Postby Access Denied » Wed Mar 26, 2008 8:34 am

Saw this <spock>fascinating</spock> article today... 8)

In Search of the God Particle
http://www.newsweek.com/id/128877

The biggest experiment in particle physics, the Large Hadron Collider, starts this summer in Switzerland. The goal is to find signs of an elusive particle called the Higgs boson—also known as the "God particle" because it might ultimately lead to a grand theory of the universe. What impact will the experiments have on our ideas of the cosmos and our place in it? To find out, NEWSWEEK's Ana Elena Azpurua spoke about science and religion with theoretical physicist and Nobel laureate Steven Weinberg at the University of Texas in Austin.

Here's a couple of the answers I thought he handled well...

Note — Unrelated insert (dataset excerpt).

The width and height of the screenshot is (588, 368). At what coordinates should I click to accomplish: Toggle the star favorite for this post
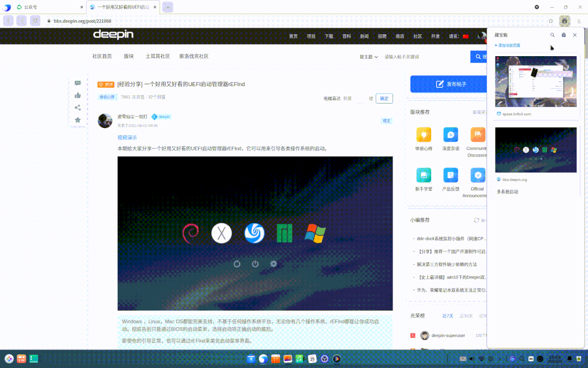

What about possible contributions toward finding a final theory? Would that upset religious believers?

If we put together something like a final theory in which all the forces and the particles are explained and that theory also throws light on the origin of the Big Bang and gives us a consistent picture of cosmology, there will be a little less for religion to explain. But religion has evolved along with science. It is something created by human beings, and as human beings learn more and more their religion changes. Today, especially in the more established religious sects in the West, they've learned to stop trying to explain nature religiously and leave that to science.

But won't some people expect to find the presence of a grand designer in that final theory?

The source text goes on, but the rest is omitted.